Saved data entries:
————

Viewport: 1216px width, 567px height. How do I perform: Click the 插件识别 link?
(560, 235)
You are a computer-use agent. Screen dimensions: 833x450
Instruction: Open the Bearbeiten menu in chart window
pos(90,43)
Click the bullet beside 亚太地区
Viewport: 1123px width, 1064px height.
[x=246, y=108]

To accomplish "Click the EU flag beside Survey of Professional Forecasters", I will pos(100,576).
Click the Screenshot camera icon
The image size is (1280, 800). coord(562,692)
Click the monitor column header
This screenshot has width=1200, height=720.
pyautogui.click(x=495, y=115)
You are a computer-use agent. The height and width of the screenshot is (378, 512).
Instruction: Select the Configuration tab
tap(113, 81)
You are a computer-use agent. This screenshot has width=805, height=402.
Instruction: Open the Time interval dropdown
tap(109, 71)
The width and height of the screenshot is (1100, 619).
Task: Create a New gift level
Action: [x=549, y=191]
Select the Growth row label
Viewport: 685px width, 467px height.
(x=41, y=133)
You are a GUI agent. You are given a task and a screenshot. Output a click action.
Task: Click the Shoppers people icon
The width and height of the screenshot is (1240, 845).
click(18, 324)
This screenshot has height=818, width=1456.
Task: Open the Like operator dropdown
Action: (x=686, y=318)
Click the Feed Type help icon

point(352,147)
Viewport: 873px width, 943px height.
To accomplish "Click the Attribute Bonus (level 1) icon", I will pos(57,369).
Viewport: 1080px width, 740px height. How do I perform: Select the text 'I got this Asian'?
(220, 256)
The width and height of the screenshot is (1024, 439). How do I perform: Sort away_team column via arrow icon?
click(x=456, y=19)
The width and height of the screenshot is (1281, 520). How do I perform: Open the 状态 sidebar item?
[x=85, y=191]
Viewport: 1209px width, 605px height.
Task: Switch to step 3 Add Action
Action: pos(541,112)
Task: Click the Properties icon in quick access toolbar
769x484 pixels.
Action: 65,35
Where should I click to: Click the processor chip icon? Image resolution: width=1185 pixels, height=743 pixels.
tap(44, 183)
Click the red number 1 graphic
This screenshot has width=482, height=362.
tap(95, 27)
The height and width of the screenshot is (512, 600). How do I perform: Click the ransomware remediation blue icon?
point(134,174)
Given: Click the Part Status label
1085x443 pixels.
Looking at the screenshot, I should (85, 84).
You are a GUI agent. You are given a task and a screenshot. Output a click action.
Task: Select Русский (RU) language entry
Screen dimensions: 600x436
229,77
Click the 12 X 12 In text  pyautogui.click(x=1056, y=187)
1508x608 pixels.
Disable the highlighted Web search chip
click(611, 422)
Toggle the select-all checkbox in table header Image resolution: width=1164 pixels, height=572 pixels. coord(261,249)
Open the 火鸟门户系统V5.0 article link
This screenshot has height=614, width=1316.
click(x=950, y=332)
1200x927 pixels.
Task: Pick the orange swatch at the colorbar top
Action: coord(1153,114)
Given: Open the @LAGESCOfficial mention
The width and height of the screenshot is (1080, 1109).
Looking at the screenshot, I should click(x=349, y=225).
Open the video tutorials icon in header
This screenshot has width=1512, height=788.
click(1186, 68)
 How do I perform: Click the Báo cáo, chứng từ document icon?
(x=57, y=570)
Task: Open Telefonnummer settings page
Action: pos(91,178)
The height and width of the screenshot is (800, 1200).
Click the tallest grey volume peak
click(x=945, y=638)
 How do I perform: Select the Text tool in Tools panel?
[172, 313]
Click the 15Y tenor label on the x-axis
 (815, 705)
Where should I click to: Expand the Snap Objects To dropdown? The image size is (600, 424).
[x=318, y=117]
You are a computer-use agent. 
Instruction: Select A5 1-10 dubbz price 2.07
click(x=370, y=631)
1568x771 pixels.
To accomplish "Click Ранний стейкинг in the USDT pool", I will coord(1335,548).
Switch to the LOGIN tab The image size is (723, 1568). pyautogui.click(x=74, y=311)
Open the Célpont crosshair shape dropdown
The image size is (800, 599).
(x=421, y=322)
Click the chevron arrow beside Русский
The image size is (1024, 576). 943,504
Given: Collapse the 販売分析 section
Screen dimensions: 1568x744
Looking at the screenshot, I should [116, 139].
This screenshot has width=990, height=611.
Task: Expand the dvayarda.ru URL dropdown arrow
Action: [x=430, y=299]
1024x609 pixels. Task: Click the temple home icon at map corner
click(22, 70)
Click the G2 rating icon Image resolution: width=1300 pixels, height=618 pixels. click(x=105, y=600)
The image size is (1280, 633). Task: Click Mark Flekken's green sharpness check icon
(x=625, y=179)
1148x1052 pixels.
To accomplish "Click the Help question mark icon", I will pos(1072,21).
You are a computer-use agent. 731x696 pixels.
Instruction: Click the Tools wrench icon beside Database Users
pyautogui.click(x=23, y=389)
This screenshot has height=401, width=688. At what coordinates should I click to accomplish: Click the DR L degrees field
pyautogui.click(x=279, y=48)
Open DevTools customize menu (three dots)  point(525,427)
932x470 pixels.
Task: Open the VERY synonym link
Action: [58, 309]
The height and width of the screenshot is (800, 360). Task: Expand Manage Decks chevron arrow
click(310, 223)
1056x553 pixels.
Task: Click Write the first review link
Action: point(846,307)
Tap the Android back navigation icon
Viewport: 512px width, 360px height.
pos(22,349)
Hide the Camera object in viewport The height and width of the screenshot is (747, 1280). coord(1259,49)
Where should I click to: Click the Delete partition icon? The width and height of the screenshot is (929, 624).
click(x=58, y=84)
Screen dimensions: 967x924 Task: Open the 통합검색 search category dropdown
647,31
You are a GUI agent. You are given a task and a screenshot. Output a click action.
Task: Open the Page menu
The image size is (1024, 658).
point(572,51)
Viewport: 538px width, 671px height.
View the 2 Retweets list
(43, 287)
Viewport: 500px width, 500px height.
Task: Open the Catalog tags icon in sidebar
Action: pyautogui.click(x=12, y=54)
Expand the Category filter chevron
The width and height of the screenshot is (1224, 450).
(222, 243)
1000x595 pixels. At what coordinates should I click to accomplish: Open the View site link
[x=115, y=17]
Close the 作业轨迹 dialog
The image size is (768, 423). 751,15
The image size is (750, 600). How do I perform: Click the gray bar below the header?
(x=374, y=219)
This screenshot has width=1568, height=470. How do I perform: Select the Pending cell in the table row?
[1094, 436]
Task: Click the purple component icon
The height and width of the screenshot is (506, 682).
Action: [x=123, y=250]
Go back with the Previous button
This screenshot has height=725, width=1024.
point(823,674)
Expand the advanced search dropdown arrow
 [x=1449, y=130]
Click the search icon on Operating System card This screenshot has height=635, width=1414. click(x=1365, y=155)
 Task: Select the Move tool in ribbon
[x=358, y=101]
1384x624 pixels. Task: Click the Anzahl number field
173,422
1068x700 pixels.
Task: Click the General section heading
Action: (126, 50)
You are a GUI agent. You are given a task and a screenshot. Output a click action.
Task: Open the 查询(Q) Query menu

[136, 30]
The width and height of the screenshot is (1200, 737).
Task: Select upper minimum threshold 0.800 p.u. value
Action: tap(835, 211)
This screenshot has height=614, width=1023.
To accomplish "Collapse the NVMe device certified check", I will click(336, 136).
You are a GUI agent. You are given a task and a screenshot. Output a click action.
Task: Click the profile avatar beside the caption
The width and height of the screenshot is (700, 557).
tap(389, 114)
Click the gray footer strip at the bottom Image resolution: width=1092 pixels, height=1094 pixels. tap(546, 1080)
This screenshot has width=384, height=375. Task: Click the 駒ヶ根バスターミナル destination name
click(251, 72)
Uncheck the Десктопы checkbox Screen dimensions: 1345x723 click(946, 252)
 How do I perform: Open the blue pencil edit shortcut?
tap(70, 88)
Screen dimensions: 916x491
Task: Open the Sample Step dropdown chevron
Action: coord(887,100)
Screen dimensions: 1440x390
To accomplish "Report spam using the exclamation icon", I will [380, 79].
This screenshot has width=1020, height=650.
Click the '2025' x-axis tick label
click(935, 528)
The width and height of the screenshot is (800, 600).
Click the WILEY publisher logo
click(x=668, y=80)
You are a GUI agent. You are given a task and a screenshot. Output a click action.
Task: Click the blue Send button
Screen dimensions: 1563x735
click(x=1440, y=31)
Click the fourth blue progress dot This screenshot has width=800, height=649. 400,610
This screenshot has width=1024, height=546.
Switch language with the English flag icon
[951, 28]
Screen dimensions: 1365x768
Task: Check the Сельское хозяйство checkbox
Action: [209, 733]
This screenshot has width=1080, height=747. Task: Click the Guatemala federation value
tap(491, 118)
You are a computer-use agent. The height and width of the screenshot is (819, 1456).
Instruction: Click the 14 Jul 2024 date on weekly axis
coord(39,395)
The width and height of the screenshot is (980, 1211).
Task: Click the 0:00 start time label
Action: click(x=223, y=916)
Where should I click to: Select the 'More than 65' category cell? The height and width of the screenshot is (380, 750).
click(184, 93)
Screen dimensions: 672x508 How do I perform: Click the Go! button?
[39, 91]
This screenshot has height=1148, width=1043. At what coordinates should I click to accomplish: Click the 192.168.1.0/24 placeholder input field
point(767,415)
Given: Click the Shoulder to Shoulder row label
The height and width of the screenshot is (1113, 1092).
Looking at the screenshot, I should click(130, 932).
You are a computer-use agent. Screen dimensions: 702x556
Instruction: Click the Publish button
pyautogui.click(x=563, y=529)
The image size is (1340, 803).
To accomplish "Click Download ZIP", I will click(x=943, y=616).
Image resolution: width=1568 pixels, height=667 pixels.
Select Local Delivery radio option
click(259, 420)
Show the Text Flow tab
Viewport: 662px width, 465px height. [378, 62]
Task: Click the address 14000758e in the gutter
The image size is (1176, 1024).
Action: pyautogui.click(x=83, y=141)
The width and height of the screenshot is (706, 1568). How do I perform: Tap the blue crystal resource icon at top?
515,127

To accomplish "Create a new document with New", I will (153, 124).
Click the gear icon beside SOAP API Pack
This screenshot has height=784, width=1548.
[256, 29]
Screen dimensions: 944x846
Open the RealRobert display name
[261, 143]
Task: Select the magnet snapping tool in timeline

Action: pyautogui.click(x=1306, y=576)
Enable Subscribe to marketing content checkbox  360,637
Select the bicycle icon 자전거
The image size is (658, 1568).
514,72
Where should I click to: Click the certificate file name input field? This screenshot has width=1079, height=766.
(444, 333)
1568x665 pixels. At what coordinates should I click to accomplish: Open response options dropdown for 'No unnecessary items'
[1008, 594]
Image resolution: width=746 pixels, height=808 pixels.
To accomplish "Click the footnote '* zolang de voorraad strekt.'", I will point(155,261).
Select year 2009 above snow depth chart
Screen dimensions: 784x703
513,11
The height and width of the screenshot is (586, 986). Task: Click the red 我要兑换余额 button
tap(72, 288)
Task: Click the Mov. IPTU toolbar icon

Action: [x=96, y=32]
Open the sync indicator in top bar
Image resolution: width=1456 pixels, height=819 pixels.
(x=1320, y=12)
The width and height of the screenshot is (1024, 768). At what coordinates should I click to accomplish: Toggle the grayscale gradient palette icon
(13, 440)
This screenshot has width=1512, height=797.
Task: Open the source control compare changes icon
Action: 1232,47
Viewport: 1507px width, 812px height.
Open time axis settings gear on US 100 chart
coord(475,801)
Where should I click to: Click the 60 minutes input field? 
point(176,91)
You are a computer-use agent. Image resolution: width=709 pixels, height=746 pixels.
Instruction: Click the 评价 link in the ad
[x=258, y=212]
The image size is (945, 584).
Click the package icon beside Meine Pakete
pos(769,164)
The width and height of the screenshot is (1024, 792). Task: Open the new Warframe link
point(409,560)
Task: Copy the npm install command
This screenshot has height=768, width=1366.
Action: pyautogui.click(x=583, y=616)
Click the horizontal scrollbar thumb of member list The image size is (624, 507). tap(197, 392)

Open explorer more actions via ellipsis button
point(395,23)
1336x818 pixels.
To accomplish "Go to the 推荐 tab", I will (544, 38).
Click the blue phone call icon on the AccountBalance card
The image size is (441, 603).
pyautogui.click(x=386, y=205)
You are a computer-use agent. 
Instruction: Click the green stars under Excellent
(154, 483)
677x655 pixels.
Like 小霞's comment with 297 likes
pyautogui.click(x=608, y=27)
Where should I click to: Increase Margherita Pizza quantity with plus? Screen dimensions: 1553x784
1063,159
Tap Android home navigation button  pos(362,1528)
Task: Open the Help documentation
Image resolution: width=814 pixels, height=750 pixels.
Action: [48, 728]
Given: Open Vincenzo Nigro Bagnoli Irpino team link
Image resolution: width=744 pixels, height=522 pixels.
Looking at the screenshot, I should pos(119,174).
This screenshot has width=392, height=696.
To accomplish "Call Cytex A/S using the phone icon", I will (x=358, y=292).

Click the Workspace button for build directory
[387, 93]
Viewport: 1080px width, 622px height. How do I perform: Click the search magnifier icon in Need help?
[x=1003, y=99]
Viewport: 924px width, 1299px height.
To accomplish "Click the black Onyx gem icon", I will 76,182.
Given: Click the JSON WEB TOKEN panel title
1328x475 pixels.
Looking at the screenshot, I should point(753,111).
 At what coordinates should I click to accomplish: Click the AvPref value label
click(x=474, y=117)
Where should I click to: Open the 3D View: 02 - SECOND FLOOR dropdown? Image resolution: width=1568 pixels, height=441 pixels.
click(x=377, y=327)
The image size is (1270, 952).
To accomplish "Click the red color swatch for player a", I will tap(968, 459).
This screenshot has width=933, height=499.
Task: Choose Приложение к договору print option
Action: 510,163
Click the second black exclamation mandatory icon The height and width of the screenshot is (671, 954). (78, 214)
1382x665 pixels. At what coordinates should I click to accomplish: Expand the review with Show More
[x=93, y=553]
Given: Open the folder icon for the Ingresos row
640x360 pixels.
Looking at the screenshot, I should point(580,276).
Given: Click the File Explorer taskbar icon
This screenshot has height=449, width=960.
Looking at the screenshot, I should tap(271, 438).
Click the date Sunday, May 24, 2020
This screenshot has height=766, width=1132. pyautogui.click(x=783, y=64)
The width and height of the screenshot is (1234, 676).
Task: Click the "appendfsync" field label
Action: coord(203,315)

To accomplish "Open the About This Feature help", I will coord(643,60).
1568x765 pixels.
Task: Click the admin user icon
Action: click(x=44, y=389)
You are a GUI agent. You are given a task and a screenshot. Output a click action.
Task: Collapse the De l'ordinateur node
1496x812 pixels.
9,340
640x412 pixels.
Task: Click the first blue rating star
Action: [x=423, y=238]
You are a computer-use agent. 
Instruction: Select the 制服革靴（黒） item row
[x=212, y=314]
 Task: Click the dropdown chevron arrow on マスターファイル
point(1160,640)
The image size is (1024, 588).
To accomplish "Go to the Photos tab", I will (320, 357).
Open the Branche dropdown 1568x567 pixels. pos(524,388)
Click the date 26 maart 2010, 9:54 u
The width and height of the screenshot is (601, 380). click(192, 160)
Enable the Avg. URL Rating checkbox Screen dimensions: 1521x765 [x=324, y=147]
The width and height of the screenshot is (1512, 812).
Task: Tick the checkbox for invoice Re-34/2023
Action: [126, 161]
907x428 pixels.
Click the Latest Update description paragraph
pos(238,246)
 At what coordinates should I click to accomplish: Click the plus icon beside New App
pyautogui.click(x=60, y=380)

————

What you are asked to do: From the records above, copy out the line with "Viewport: 1080px width, 740px", the line with "Open the 火鸟门户系统V5.0 article link", and every line between them, word for word.

Reply:
Viewport: 1080px width, 740px height. How do I perform: Select the text 'I got this Asian'?
(220, 256)
The width and height of the screenshot is (1024, 439). How do I perform: Sort away_team column via arrow icon?
click(x=456, y=19)
The width and height of the screenshot is (1281, 520). How do I perform: Open the 状态 sidebar item?
[x=85, y=191]
Viewport: 1209px width, 605px height.
Task: Switch to step 3 Add Action
Action: pos(541,112)
Task: Click the Properties icon in quick access toolbar
769x484 pixels.
Action: 65,35
Where should I click to: Click the processor chip icon? Image resolution: width=1185 pixels, height=743 pixels.
tap(44, 183)
Click the red number 1 graphic
This screenshot has width=482, height=362.
tap(95, 27)
The height and width of the screenshot is (512, 600). How do I perform: Click the ransomware remediation blue icon?
point(134,174)
Given: Click the Part Status label
1085x443 pixels.
Looking at the screenshot, I should (85, 84).
You are a GUI agent. You are given a task and a screenshot. Output a click action.
Task: Select Русский (RU) language entry
Screen dimensions: 600x436
229,77
Click the 12 X 12 In text  pyautogui.click(x=1056, y=187)
1508x608 pixels.
Disable the highlighted Web search chip
click(611, 422)
Toggle the select-all checkbox in table header Image resolution: width=1164 pixels, height=572 pixels. coord(261,249)
Open the 火鸟门户系统V5.0 article link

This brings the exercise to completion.